## [RECORD EXCERPTS]
- - - -

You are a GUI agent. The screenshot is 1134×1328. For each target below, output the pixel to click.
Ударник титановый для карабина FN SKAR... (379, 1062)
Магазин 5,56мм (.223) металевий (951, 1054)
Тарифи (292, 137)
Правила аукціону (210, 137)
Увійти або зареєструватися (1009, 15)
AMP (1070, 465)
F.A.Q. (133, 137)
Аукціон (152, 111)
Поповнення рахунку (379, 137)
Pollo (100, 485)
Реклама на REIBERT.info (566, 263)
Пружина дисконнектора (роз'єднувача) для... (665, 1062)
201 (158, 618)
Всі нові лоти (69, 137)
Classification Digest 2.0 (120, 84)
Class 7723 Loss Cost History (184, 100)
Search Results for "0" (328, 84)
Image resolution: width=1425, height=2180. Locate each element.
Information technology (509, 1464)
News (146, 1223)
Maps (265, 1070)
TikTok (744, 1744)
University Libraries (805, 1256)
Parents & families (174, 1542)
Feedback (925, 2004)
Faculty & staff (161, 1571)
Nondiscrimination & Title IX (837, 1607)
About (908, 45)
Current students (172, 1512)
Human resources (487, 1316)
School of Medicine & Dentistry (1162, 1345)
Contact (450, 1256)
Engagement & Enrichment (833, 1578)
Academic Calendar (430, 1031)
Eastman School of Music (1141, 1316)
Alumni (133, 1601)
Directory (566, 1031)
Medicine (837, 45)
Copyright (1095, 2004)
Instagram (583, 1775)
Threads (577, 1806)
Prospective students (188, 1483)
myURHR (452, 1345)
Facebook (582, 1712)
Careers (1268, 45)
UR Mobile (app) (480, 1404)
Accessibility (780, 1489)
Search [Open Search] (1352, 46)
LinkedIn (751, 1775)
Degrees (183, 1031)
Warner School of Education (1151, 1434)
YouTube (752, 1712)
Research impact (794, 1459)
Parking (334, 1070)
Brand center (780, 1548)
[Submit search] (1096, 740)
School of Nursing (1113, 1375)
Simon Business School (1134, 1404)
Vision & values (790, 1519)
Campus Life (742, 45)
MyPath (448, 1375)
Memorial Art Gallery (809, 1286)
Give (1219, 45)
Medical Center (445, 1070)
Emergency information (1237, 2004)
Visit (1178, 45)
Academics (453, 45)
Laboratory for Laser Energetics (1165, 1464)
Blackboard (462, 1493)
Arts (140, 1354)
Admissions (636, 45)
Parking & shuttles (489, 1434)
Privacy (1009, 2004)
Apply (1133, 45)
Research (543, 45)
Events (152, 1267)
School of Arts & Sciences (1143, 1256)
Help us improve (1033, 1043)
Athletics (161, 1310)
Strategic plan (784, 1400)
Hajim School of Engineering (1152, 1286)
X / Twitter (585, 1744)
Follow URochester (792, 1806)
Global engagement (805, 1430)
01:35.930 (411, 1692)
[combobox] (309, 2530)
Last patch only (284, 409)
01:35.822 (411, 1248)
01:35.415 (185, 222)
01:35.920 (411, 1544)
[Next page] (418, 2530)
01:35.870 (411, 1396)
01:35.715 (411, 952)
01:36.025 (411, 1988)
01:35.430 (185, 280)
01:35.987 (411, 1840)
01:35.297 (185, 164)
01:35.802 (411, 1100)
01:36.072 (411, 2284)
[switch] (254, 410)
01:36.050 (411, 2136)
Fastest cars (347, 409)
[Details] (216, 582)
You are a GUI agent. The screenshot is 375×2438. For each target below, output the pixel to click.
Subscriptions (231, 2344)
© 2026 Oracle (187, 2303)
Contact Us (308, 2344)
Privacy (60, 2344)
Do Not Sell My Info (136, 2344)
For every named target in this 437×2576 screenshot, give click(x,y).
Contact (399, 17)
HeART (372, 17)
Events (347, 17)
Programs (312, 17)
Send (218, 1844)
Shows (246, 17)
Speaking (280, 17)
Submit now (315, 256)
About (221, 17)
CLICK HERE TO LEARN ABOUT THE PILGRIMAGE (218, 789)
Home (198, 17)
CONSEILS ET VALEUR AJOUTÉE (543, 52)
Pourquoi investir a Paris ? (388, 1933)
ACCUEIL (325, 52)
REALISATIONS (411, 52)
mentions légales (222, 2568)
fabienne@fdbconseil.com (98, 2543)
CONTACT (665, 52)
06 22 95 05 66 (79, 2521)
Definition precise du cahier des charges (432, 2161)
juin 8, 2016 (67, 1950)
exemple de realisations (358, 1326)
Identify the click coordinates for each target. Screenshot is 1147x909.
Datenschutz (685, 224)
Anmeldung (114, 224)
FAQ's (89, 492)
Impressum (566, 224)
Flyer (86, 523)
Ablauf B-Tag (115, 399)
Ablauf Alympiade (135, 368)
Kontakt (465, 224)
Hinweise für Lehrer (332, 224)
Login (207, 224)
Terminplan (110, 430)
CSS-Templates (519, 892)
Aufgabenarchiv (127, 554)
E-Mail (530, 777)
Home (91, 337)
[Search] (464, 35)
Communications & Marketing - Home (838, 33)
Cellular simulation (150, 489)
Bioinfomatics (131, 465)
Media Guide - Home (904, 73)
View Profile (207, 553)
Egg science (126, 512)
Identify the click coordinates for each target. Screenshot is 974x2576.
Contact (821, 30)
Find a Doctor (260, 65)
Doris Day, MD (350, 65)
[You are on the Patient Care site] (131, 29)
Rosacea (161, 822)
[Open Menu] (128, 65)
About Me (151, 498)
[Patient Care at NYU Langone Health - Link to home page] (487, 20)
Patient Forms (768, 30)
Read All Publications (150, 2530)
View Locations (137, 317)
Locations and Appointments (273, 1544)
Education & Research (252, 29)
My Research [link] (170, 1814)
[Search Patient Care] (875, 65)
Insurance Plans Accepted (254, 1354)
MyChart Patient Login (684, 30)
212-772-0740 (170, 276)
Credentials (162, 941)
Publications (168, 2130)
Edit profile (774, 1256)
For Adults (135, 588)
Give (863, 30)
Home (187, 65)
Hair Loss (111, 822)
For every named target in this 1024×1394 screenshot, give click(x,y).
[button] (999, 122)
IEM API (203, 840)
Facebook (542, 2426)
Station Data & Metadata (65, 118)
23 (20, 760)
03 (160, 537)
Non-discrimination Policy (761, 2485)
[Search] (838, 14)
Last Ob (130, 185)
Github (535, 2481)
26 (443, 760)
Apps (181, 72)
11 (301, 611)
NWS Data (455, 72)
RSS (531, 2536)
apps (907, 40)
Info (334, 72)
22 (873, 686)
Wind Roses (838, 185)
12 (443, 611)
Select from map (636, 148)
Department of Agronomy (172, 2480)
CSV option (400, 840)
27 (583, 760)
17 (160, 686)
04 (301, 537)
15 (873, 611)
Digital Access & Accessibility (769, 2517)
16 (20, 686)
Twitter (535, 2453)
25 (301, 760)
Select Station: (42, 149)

- - - -

How many lines of the material contain the string "Accessibility"? Reply with the number only.

## [WRITTEN ANSWER]
2